▸ Dataset records:
┌──
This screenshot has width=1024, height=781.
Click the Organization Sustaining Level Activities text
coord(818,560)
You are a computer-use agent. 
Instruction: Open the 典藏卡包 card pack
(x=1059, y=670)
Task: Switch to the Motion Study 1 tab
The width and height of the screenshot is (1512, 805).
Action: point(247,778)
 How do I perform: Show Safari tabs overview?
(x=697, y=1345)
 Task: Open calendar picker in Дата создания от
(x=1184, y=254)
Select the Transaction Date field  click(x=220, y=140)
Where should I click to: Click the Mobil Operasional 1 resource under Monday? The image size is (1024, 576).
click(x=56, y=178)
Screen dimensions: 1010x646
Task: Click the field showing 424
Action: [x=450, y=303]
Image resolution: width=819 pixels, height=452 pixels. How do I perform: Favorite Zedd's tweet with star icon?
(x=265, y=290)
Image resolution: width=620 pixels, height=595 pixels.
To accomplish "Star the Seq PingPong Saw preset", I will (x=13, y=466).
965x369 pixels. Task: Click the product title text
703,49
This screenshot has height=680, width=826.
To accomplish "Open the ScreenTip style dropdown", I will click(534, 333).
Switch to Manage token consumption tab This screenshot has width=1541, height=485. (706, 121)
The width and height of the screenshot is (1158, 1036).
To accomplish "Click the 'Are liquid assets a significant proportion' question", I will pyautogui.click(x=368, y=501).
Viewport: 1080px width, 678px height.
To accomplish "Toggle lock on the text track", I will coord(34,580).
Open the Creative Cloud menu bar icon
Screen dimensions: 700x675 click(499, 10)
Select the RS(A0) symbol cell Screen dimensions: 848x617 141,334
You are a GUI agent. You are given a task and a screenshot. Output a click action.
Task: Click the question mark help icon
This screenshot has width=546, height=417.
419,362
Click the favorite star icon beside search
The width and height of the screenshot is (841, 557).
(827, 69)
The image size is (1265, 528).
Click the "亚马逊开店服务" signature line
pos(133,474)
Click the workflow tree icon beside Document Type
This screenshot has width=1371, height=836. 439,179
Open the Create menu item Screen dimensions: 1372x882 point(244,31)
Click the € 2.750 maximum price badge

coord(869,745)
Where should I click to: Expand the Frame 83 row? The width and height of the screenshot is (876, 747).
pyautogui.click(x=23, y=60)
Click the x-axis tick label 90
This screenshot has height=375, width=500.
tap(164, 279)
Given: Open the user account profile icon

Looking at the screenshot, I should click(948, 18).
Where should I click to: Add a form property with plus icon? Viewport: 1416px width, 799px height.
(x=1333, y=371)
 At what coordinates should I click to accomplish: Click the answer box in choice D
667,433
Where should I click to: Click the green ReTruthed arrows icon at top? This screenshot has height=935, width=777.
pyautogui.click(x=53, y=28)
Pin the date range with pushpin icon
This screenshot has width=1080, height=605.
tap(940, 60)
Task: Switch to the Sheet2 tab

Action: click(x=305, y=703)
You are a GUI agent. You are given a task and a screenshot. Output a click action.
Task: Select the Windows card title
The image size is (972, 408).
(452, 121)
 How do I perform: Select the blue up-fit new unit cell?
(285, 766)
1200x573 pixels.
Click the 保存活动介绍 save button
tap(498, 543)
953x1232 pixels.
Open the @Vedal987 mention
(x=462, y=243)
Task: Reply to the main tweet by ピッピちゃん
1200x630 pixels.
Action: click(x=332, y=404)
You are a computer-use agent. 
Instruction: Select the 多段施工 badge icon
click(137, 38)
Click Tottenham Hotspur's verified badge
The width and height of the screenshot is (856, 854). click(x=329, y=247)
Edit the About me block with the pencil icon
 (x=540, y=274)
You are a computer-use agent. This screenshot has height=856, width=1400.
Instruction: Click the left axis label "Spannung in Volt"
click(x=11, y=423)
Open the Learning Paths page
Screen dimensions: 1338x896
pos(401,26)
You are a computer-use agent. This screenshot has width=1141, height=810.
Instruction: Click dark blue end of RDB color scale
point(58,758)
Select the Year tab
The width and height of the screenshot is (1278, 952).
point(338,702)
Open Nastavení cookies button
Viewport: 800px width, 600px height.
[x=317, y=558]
└──
▸ Exercise objective:
Go through the material line by line and work out how many lines include the string "question". Reply with the number only.

▸ Task output:
2